What you are asked to do.
Copy out every line of the records where the string "button" occurs.

Dataset items.
━━━━━━━━
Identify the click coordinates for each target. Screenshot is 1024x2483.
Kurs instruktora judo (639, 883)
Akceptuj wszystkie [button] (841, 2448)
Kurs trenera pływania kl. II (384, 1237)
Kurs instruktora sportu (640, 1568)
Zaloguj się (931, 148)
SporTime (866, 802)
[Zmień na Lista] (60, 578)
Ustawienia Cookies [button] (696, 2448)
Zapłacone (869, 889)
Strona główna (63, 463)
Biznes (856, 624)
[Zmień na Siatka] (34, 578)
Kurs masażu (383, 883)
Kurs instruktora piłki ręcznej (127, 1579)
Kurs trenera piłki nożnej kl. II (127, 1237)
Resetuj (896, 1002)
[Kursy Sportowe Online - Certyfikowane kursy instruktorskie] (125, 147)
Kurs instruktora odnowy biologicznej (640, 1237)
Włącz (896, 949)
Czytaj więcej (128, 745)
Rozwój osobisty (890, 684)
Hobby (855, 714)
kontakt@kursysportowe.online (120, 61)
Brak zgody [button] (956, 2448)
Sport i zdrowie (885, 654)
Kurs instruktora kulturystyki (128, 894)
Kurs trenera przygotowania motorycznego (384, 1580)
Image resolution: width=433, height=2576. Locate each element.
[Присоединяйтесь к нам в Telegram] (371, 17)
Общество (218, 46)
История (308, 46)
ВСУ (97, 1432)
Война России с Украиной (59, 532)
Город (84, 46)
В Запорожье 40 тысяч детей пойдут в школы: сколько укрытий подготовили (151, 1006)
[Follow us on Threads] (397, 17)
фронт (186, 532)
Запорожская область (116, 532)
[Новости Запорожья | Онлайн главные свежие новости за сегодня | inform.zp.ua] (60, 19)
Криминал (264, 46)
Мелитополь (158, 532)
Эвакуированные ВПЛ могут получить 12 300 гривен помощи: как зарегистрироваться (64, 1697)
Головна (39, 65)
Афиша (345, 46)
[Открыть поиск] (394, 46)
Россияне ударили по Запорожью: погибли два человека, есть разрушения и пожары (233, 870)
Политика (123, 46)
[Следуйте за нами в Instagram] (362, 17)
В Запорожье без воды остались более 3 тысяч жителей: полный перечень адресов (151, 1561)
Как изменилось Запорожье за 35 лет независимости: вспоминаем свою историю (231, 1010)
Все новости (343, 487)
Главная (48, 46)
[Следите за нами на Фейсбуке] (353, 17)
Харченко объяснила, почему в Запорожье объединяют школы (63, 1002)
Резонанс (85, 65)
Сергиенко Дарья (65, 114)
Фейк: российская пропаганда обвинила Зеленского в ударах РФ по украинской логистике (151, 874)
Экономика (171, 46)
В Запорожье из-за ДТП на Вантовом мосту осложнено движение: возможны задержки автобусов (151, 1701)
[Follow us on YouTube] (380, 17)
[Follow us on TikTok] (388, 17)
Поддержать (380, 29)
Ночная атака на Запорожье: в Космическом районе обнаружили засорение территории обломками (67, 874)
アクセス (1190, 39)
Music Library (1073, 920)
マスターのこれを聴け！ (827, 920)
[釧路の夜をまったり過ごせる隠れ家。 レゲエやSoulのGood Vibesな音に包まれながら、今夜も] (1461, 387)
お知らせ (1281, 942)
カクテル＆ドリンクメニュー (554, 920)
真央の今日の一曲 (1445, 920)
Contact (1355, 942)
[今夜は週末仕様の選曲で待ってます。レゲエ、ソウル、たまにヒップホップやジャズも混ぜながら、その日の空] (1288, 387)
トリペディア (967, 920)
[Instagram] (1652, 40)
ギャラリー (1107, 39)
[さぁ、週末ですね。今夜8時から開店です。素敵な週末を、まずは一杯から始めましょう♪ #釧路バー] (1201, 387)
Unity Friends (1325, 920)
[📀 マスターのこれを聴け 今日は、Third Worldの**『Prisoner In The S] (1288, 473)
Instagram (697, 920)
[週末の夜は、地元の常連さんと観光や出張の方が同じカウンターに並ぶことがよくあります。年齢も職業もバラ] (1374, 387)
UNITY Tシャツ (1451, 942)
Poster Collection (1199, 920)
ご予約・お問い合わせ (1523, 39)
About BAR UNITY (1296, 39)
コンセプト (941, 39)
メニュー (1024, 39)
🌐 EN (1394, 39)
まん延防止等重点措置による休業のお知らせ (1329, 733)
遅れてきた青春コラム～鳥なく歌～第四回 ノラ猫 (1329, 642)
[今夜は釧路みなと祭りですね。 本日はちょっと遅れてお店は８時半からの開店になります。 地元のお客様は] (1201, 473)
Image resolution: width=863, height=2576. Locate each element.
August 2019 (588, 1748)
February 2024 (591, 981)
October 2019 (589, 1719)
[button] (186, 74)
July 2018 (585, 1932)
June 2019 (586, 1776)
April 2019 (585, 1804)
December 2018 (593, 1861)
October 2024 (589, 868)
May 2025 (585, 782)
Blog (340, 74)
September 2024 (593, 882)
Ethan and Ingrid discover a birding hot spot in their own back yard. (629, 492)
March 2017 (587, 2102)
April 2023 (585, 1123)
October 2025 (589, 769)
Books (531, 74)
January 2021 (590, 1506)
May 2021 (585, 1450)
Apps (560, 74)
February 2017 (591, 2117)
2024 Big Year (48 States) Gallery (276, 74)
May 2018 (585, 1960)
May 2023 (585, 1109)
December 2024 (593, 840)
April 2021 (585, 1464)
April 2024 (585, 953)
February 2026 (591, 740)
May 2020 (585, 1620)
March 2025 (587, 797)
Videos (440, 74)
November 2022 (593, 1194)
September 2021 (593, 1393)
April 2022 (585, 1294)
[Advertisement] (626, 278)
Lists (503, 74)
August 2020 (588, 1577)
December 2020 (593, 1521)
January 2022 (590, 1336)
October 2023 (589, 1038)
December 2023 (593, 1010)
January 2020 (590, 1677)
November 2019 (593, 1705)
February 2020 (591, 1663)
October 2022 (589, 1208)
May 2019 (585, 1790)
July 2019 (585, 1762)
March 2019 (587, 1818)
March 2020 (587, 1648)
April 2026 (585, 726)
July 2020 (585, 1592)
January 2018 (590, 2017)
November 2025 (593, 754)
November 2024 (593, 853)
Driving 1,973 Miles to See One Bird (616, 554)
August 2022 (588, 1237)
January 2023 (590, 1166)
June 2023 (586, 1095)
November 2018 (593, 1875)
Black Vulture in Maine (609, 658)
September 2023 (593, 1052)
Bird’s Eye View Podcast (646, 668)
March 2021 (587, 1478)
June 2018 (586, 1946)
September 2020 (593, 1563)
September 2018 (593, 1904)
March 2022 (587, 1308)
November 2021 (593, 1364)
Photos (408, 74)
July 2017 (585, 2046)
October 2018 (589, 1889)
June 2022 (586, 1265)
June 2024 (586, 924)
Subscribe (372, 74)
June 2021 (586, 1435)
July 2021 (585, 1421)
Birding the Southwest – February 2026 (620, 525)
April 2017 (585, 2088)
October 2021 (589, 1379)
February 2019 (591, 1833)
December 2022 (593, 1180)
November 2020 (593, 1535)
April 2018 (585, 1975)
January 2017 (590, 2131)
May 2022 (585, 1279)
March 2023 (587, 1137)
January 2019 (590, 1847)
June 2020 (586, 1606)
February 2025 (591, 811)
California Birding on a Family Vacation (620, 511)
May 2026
━━━━━━━━
Task output.
Akceptuj wszystkie [button] (841, 2448)
Ustawienia Cookies [button] (696, 2448)
Brak zgody [button] (956, 2448)
[button] (186, 74)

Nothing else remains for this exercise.